I recently wrote a complex SELECT statement (based on many very, very complex views) that would take 1 hour and 50 minutes to execute when run from Toad on my desktop, and only a few minutes faster when run from a Python script using the cx_Oracle library (written to flush to disk every 50 rows). The total size of the single result set was about 8000 rows totalling 5MB. During execution, my workstation was not thrashing and the CPU load was reasonably low.
The exact same query ran on the server took an astonishing 21 seconds to produce a byte-for-byte identical result set. This was also generated by the same Python/cx_Oracle script.
Transferring the 5MB result set file from the server to my workstation took only 3 seconds, so I don't think network bandwidth is the direct problem.
Could SQL*Net or one of its associated libraries be the culprit? Is there some non-linear memory management problems when queries are invoked across the network? A 5MB result set is large, but not ginormous in this day and age. Are there perhaps some buffer size configuration settings that would help? I'm using a vanilla Oracle client install.
The workstation is Windows XP Pro SP3 (only 1GB of RAM) with the Oracle 10g client and Toad for Oracle Xpert 188.8.131.52 and Python 2.6.2 with cx_Oracle 5.0.2. The server is Red Hat 2.6.9-67.ELsmp on a quad Xeon 3.8GHz 8GB server, running Oracle 10.2.0.4, Python 2.3.4, cx_Oracle 4.4.1.
Edit: Whoops! The file was only 5 Megabytes, not GB. Very sorry.
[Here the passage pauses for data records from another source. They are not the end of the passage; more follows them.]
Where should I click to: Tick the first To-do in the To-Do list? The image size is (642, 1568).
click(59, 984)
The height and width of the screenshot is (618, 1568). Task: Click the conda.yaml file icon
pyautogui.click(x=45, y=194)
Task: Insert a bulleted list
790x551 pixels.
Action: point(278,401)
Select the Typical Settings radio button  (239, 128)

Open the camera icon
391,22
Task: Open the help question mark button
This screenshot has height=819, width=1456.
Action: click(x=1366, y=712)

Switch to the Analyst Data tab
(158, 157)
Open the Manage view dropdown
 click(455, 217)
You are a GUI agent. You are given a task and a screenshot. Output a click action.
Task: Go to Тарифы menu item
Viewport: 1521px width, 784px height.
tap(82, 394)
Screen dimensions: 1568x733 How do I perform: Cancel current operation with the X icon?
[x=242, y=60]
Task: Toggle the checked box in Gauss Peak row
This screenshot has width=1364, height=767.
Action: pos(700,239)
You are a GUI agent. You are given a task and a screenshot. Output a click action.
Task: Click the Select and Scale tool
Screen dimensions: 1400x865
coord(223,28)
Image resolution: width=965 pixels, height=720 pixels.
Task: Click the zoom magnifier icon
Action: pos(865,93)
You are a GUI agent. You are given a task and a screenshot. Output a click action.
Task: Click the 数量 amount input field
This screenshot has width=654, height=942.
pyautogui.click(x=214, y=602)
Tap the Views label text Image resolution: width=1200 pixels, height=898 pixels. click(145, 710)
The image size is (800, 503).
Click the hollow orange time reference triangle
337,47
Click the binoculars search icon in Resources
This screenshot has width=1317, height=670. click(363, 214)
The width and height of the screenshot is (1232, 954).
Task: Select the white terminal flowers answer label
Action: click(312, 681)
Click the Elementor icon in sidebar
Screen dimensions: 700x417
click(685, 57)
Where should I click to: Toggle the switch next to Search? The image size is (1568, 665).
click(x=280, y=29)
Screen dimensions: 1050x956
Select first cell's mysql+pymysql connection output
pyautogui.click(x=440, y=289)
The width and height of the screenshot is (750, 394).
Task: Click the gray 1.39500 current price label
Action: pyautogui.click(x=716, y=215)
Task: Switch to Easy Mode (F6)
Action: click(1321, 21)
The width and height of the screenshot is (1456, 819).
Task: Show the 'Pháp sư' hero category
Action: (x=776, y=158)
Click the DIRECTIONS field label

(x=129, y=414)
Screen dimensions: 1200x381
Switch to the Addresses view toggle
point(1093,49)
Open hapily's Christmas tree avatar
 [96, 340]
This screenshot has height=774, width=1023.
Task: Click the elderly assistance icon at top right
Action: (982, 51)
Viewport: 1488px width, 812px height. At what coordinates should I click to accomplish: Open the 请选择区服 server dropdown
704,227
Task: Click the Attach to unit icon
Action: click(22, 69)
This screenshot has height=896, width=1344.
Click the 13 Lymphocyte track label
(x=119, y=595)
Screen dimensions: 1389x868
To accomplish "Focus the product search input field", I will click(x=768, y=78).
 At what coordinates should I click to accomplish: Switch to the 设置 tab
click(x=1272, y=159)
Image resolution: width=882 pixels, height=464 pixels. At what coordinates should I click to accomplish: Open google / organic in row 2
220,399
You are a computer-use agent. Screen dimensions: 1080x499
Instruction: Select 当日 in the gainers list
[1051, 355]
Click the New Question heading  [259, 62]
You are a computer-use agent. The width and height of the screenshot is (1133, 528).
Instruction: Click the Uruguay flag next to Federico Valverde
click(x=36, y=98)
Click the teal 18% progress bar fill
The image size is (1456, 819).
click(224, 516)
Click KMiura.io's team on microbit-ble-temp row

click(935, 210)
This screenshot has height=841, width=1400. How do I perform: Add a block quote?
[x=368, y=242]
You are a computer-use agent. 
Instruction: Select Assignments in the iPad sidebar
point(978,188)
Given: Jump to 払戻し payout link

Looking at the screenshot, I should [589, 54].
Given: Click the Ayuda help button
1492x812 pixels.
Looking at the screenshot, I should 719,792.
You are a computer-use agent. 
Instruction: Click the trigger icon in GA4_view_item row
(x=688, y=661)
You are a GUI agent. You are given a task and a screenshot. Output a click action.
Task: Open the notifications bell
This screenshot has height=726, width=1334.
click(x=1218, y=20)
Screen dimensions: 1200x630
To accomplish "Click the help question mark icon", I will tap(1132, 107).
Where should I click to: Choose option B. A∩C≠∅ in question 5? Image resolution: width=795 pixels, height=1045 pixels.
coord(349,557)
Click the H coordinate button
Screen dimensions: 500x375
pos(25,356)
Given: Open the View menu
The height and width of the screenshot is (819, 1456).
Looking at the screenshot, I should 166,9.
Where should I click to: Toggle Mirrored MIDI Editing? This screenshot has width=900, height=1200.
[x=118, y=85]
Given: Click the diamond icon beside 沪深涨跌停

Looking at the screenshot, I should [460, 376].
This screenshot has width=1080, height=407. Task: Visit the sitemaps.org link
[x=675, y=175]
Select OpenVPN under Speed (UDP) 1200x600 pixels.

Solved: There was a population script that ran before the extract query that I mentioned. Once that population script was re-run, the extract query took 2 hours to run regardless of the location of the client program. After that first long run, the result set must've been cached somewhere, and I didn't notice that effect until I methodically went through all of the combinations.